**Text shown:**
"""

Overview
- Locale: Malta
- Transit type: Rapid transit
- Number of lines: 1 (planned)

Technical
- System length: 24 km (14.9 mi)

= Malta Metro =

Proposed metro system in Malta

The Mediterranean island of Malta has not had an operational railway since the Malta Railway closed in 1931. Subsequent governments have investigated mass transit options to alleviate Malta's high reliance on private vehicles and ongoing traffic congestion.

In December 2016, Transport Malta commissioned the international engineering firm Arup to develop a study on a mass rapid transit system for Malta. The study identified various mass rapid transit options, and a light rail underground system covering the principal urban area around Valletta was selected as a preferred option.

A €6.2 billion underground metro network was proposed in 2021, followed by a revised light rail transit system announced in 2026 as part of the national transport strategy. The project is still in the planning and study stages, and no rail system has yet been built.

==Background==
Malta does not currently have any railways, and car ownership in Malta is exceedingly high, considering the tiny size of the islands; it is the fourth-highest in the European Union. The number of registered cars in 1990 amounted to 182,254, giving an automobile density of .

Plans for a form of mass transit for the island of Malta were under discussion as early as 2016, with then-Minister of Transport Joe Mizzi announcing that €1.9 million of funding from the European Union had been provided to Malta to finance urban mobility plans in Valletta.

==Proposed Network==
In 2021 Transport Malta unveiled a proposal for a 35 km (22 mile) €6.2 billion metro network, to consist of three lines and 25 stations, of which the majority would be underground. The lines would be centred on the principal urban area around Valletta, and the entire project was estimated to take between 15 and 20 years to complete. By 2025 the plans were shelved. The subterranean metro was "the best possible solution," according to Transport Minister Chris Bonett, but its cost had quickly increased from earlier estimates to almost €6 billion, making it "unaffordable." However, critics argue that the government lost five years since the project costs were known since 2021.

"""

**Data for analysis:**
"""

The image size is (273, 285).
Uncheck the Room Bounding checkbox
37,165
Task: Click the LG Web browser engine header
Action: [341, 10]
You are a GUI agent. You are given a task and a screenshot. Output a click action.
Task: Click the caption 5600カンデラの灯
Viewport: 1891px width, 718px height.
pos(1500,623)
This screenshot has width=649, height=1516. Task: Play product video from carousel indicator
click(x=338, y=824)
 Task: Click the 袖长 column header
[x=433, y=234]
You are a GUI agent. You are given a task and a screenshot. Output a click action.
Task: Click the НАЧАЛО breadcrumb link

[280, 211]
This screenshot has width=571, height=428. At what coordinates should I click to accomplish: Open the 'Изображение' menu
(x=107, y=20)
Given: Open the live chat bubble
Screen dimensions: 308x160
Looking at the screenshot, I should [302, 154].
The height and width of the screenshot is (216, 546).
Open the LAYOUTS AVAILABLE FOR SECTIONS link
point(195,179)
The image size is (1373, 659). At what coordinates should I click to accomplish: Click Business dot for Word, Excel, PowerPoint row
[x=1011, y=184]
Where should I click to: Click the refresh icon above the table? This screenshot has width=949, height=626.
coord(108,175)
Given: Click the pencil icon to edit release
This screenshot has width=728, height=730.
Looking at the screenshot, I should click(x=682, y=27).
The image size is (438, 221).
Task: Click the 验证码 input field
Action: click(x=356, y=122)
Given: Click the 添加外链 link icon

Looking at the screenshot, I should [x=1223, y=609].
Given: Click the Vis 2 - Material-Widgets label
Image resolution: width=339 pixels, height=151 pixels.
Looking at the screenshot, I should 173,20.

"""

**Task:** List, in chronological order, every distinct calendar year that the Malta Metro article mentions.

**Result for this task:** 1931, 1990, 2016, 2021, 2025, 2026